RECOMMENDED
The plays of Samuel Beckett are self-contained worlds. They are shorn of history, context and anything resembling realism: life boiled down to its bone-broth essence. So when director Halena Kays gives us a production of Beckett’s “Endgame” that is itself contained in its own little traveling vaudeville stage wagon, it makes a refreshing amount of sense. And it helps that the set by Elizabeth Bracken along with the lights by Maggie Fullilove-Nugent, costumes by Jessica Kuehnau Wardell and makeup by Nathan Rohrer all look fantastic. And seedy. And a little bit scary.
Kays however doesn’t fully embrace the starkness of Beckett’s vision, and it’s to the play’s benefit. Not only do all the characters speak in the playwright’s natural Irish lilt, but they wear the old-timey vaudeville heart of his style on their sleeve. They mug, they perform, they savor their moment in the (literal) spotlight. They seem of a specific place and specific time, and these glimmers of what once was make their irrevocable collapse all the more melancholic. Signs of children, an extinct species here, abound.

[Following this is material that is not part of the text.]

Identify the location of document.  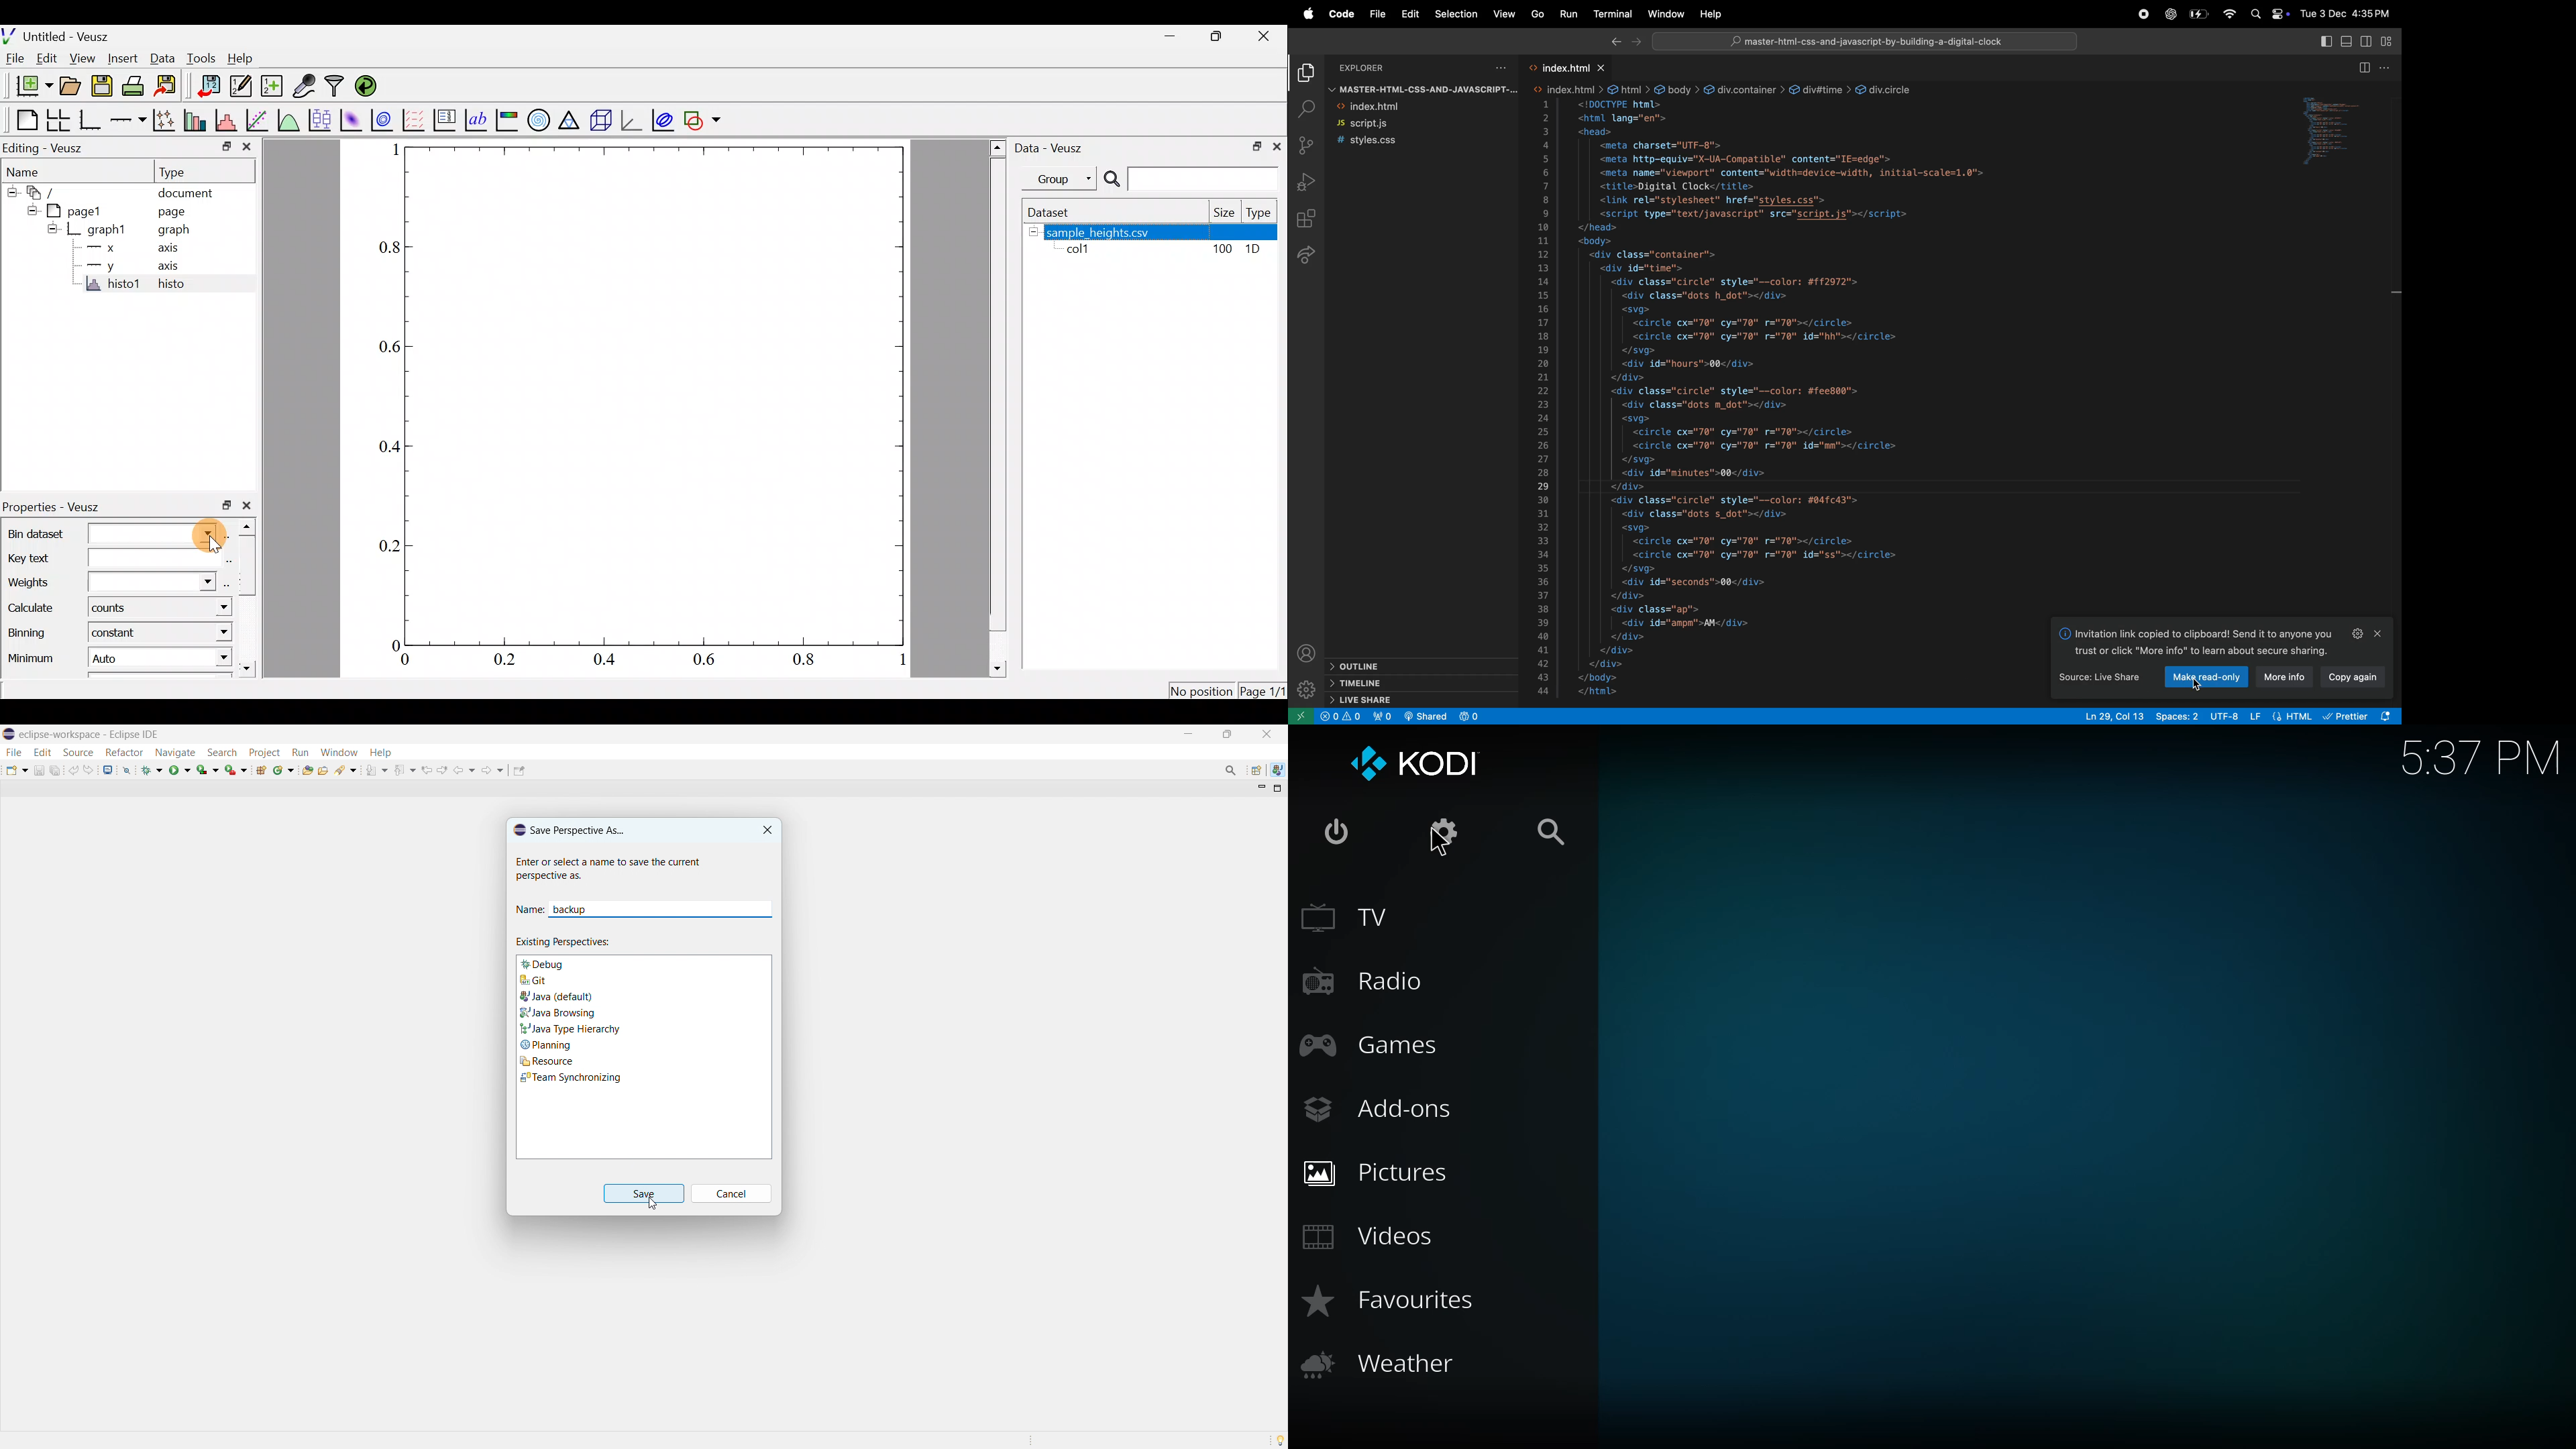
(188, 194).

Although his character is most definitely the second banana, actor Brian Shaw gives a standout performance as Clov. He moves like a rusted-out robot clown, always at the beck and call of Kurt Ehrmann’s preening, blowhardy emcee, Hamm. Sean Sinitski and Donna McGough as Hamm’s trashcan-bound parents bring just the right amounts of hangdog loneliness and post-senescent cheeriness. The performances are in tune with each other, all playing the same hauntingly absurdist tune. That tune might not sound like real life, but it certainly sounds like “Endgame.”

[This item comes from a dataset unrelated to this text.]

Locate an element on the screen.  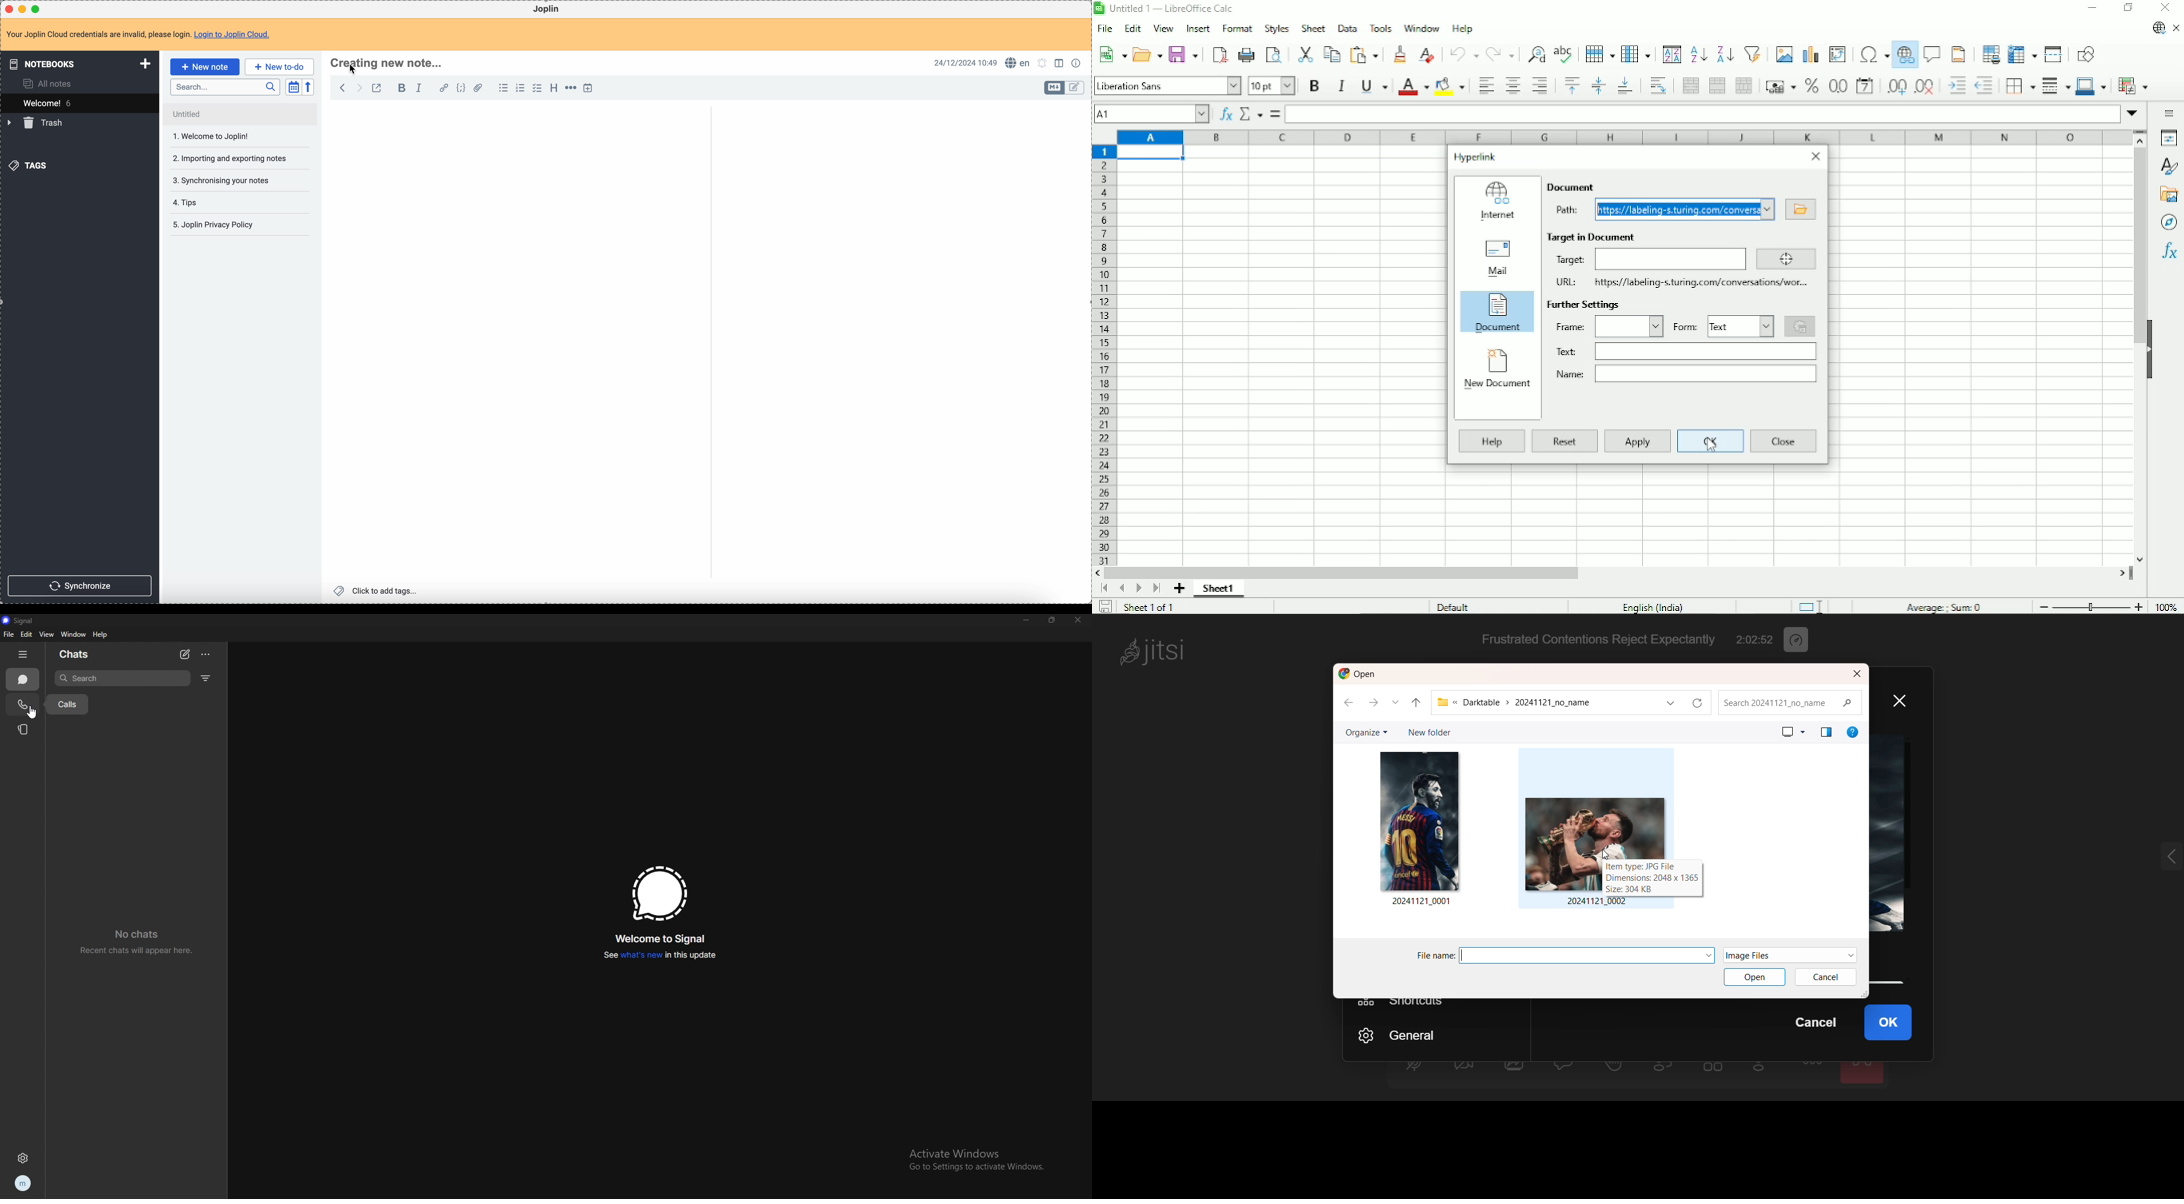
Target is located at coordinates (1570, 259).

The audience is seated as though in attendance at a birthday party. While the metaphor is somewhat obvious (Birth, meet death, and so on) the overall effect is pleasingly eerie. This is certainly not a definitive rendition of “Endgame,” but it doesn’t mean to be. Beckett would certainly harrumph that Kays seems to have too much affection for the character, but his endgame played out long ago. This show is what it is and nothing else. And is so much more welcome because of it. (Alex Huntsberger)
The Hypocrites at The Den Theatre Mainstage, 1329-1333 North Milwaukee, the-hypocrites.com, $28. Through April 4.